═════ Lesetext ═════
Judicialis Rechtsprechung

Mit der integrierten Volltextsuche, die vom Suchmaschinenhersteller "Google" zur Verfügung gestellt wird, lassen sich alle Entscheidungen durchsuchen. Dabei können Sie Sonderzeichen und spezielle Wörter verwenden, um genauere Suchergebnisse zu erhalten:

Zurück

Beginn der Entscheidung

Gericht: Finanzgericht München
Gerichtsbescheid verkündet am 05.05.2009
Aktenzeichen: 13 K 986/06
Rechtsgebiete: EigZulG, GenG


Vorschriften:

EigZulG § 11 Abs. 3
EigZulG § 17
EigZulG § 19 Abs. 5
GenG § 27 Abs. 1
GenG § 88
GenG § 89
Diese Entscheidung enthält keinen zur Veröffentlichung bestimmten Leitsatz.
In der Streitsache

...

hat der 13. Senat des Finanzgerichts München

unter Mitwirkung

[ ]

ohne mündliche Verhandlung

am 05. Mai 2009

für Recht erkannt:

Tenor:

1. Die Klage wird abgewiesen.

2. Der Kläger trägt die Kosten des Verfahrens.

3. Die Revision wird zugelassen.

Gründe:

Streitig ist, ob die Aufhebung des Bescheides über die Gewährung der Eigenheimzulage (EHZ) zu Recht erfolgte.
═════
● **Ziel**: Schreiben Sie den Gerichtsbescheid zwischen „2. Der Kläger“ und „zu Recht erfolgte.“ einschließlich wortgetreu ab. Die anschließenden Zeilen spielen hierbei keine Rolle.
═════ Bereitgestellte Daten ═════
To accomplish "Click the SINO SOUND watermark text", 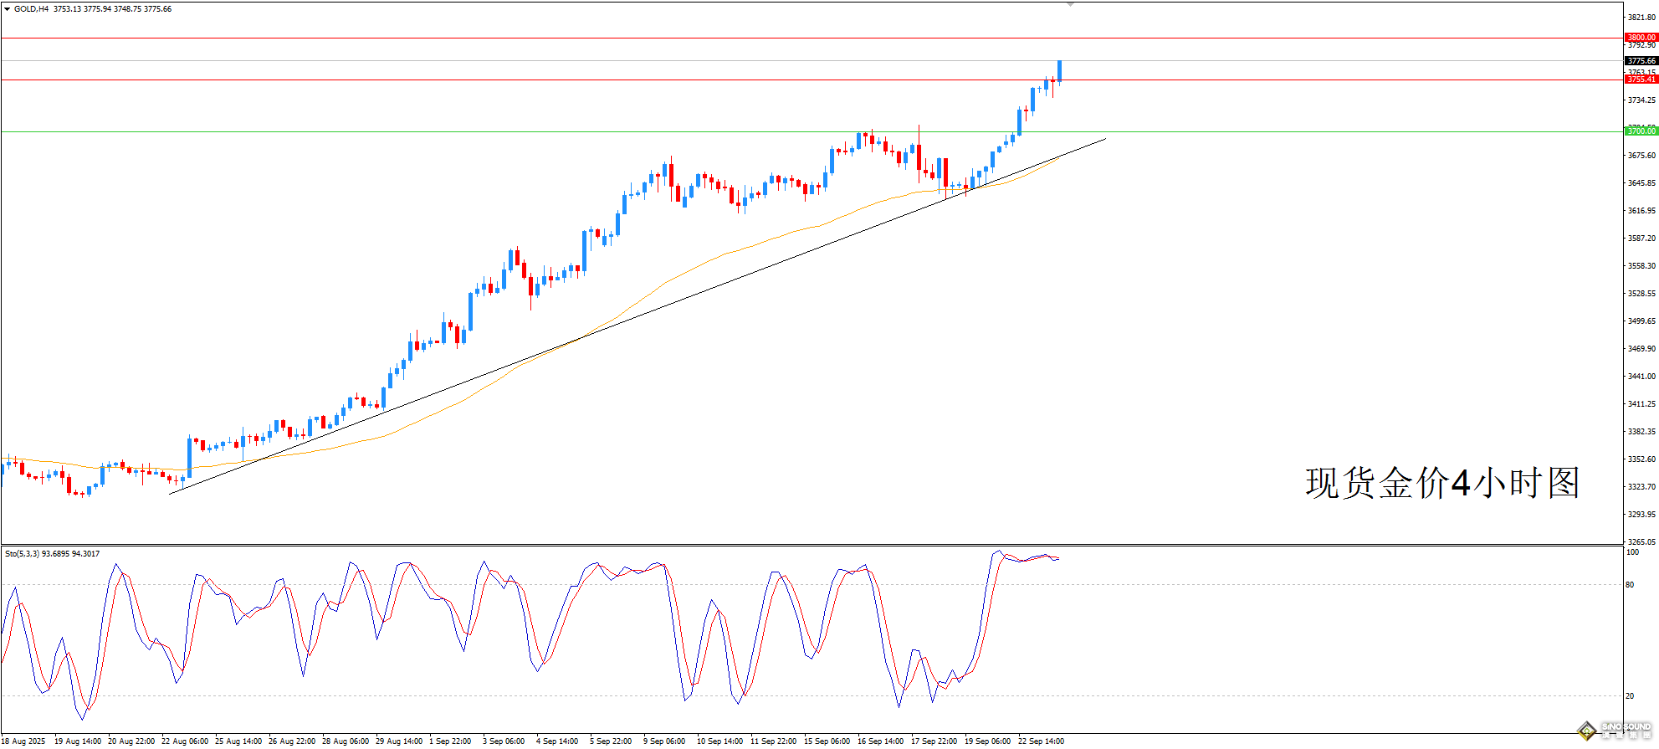I will [x=1626, y=727].
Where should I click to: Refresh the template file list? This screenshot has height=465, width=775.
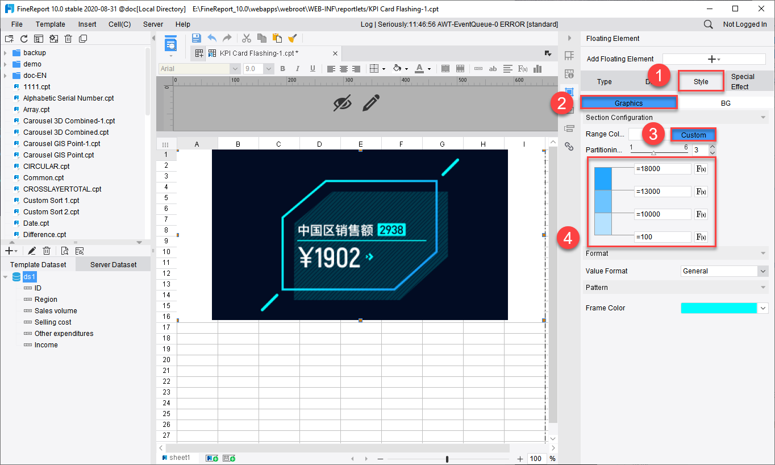click(x=24, y=39)
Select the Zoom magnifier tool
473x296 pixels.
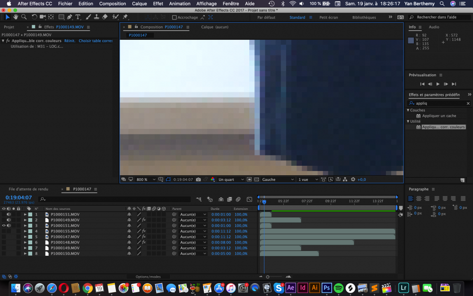[24, 17]
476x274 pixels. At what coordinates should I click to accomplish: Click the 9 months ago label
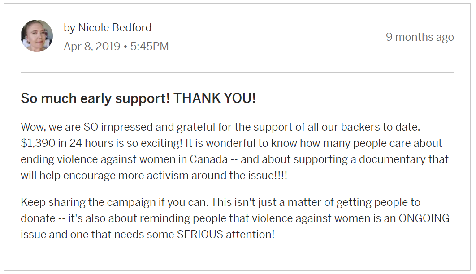[x=420, y=37]
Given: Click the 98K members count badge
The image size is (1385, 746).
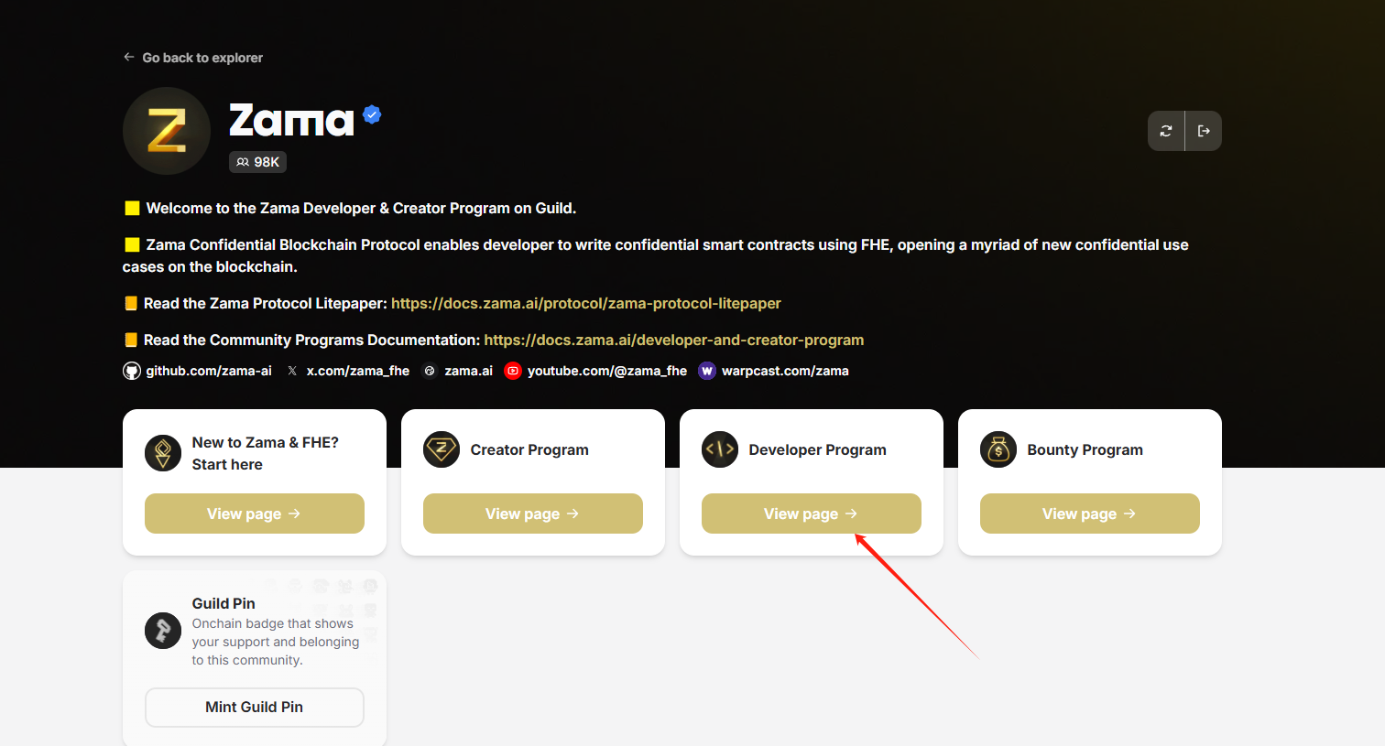Looking at the screenshot, I should (x=257, y=162).
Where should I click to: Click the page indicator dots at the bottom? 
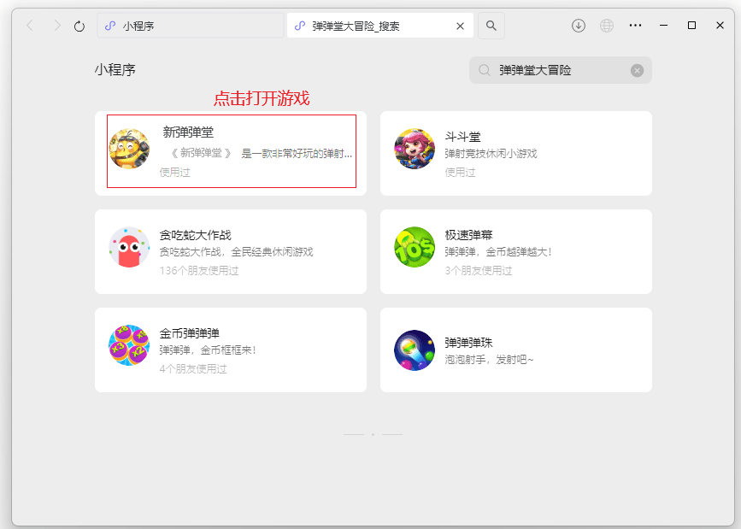click(x=371, y=435)
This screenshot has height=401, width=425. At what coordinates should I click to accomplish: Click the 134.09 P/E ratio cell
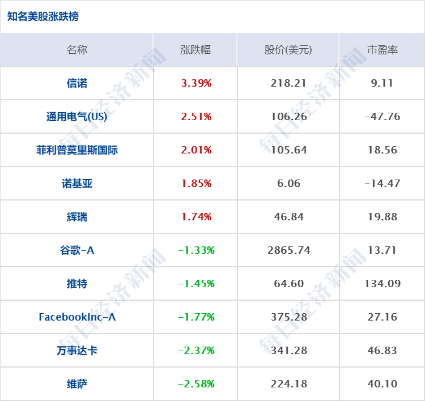pyautogui.click(x=382, y=284)
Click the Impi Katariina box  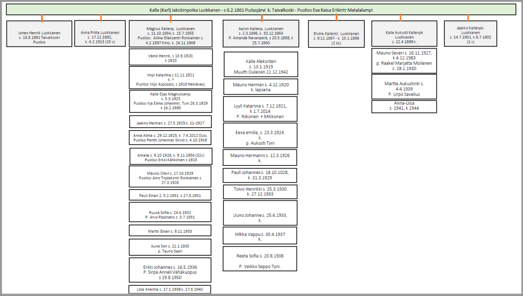[170, 78]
═════
● **Lösung**:
2. Der Kläger trägt die Kosten des Verfahrens.

3. Die Revision wird zugelassen.

Gründe:

Streitig ist, ob die Aufhebung des Bescheides über die Gewährung der Eigenheimzulage (EHZ) zu Recht erfolgte.